Our own courts have condemned the use of immigration detention against irremovable individuals, even those with criminal records and harm risks.
Let us turn to a case from 2016, Babbage v Secretary of State for the Home Department. This concerned the immigration detention of an individual with a serious criminal record inclusive of dishonesty, drugs and violence related offences. The Probation Service initially assessed his risk of harm as ‘medium’, and later as ‘moderate’. His risks of reoffending and harm were considered to be matters of ‘paramount importance’. But they could not be ‘decisive’, as the ‘acid test is always whether there is a realistic prospect of effective return’.
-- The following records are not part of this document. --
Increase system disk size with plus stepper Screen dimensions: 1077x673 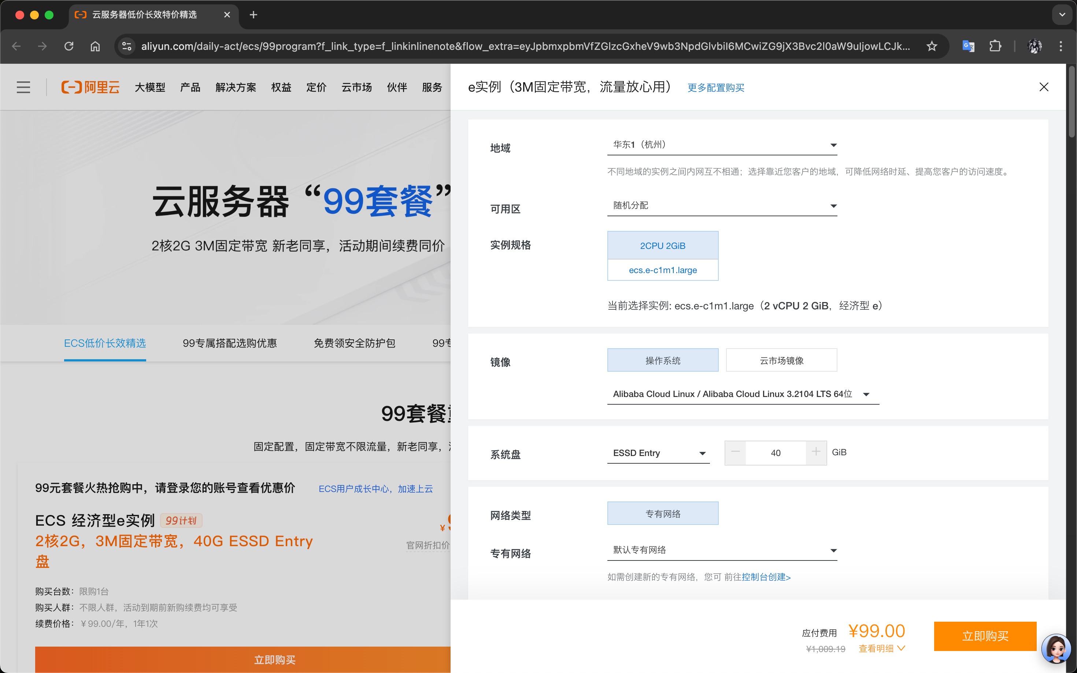(x=815, y=452)
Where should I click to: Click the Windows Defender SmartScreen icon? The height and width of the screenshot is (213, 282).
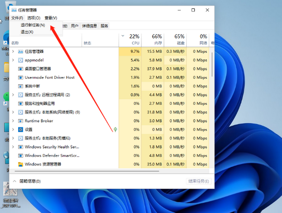pyautogui.click(x=21, y=155)
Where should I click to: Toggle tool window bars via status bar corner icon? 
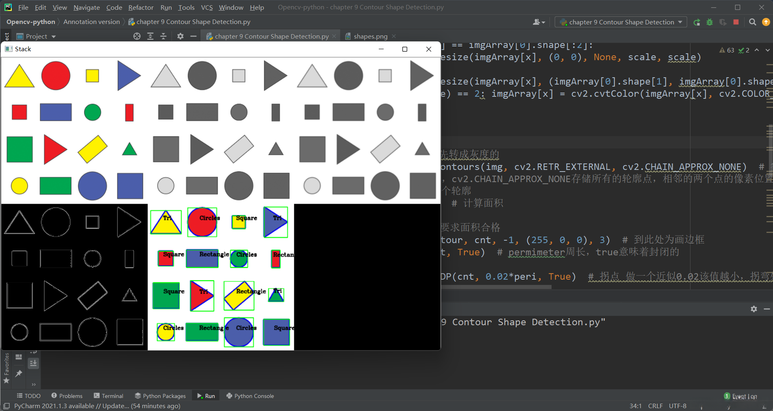click(x=7, y=406)
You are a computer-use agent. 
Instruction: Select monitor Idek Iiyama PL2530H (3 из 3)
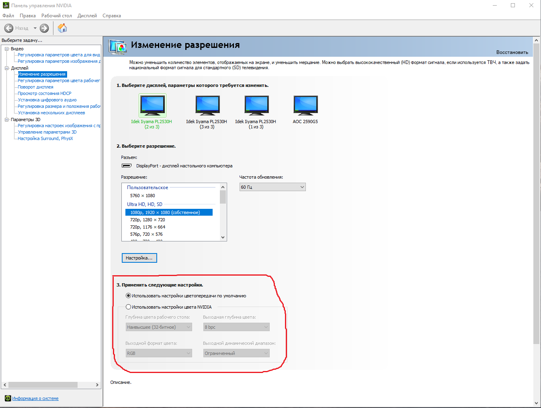coord(207,105)
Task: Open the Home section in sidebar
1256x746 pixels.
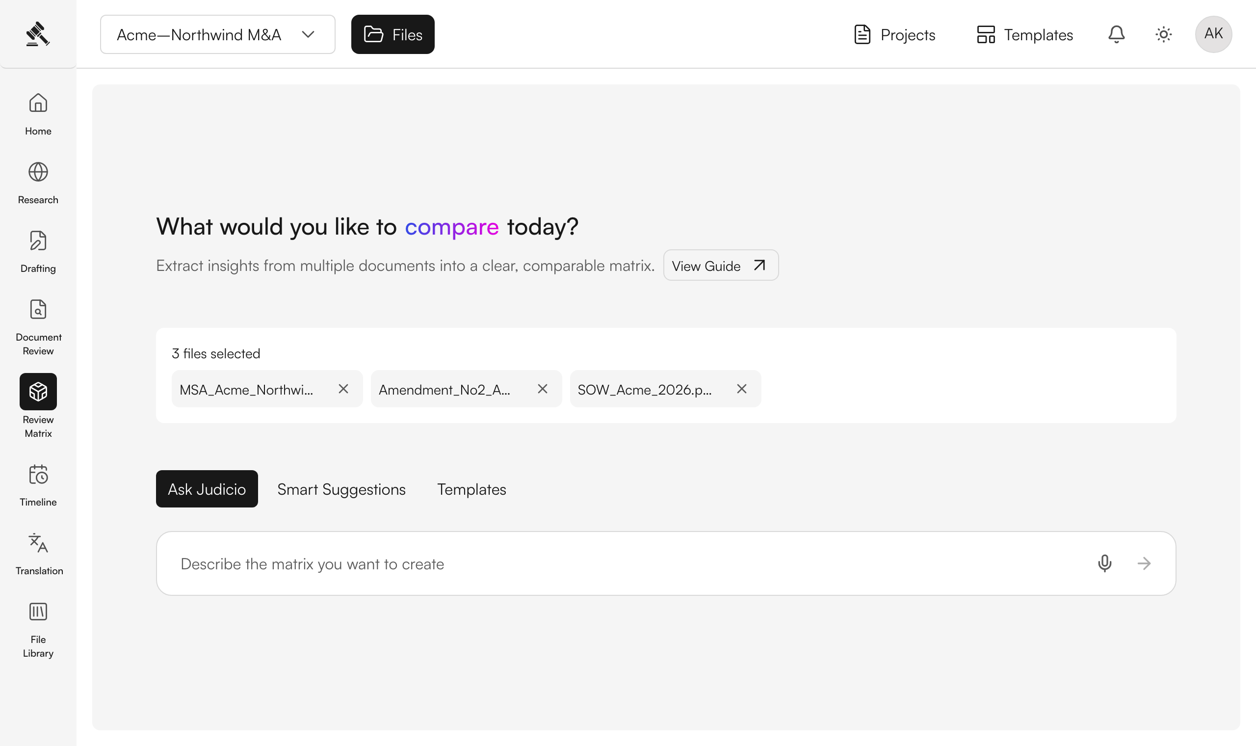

The Zimbabwean applicant did not have a valid passport and was unwilling to return to Zimbabwe. Zimbabwe did not accept forced returns. So the applicant’s removal from the UK was impossible, and his detention unlawful.
Detention in these circumstances simply extends served prison sentences, punishing individuals twice for the same offence. This use of detention serves no legitimate purpose in law.
How much does this cost the taxpayer? As reinforced by a briefing paper, ‘Immigration detention in the UK: an overview’, the Home Office’s Annual Report and Accounts for 2015-2016 states that in the year ending 31 March 2016, the detention regime cost £125 million. Embarrassingly for the pro-austerity government, between 2012 and 2015, a total of £13.8 million was paid out in compensation to 573 unlawful detention claimants.
Still, the detention of irremovable individuals goes on and on, without limit.